_Task brief_:
Copy out, in full, every line of the items that contains the word "This".

Entries for locating words and elements
**********

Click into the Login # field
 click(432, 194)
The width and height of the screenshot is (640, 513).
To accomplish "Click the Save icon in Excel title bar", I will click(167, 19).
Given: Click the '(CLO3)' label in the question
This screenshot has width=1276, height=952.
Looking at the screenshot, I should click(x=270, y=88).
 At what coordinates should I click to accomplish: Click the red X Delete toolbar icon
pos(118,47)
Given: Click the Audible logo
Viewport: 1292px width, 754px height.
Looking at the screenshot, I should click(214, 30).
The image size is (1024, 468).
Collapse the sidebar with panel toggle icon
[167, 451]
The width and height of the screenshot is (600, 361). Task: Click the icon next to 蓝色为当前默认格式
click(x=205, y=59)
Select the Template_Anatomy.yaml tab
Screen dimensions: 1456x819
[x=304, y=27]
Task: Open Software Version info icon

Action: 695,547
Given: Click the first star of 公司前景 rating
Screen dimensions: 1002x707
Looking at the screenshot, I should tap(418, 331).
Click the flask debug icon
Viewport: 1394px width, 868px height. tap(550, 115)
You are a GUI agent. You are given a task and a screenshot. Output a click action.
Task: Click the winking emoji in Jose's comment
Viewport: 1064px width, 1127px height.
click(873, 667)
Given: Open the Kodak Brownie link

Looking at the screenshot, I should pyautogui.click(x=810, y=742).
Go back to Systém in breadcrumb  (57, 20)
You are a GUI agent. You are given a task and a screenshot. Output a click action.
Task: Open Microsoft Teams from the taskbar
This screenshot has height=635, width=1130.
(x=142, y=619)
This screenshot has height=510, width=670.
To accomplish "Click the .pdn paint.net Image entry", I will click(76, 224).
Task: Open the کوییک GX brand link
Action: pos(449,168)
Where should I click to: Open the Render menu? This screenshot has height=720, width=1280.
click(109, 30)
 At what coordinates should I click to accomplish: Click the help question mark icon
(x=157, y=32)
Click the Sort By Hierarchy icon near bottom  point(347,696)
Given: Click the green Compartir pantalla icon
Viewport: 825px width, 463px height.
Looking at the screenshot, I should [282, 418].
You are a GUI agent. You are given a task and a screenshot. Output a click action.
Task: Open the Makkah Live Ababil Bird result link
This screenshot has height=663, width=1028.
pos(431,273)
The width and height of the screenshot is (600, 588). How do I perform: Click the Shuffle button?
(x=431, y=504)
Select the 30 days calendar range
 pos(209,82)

**********

_Result_:
This screenshot has width=1276, height=952.
This screenshot has height=635, width=1130.
This screenshot has height=510, width=670.
Where should I click to: Open the Render menu? This screenshot has height=720, width=1280.
This screenshot has height=663, width=1028.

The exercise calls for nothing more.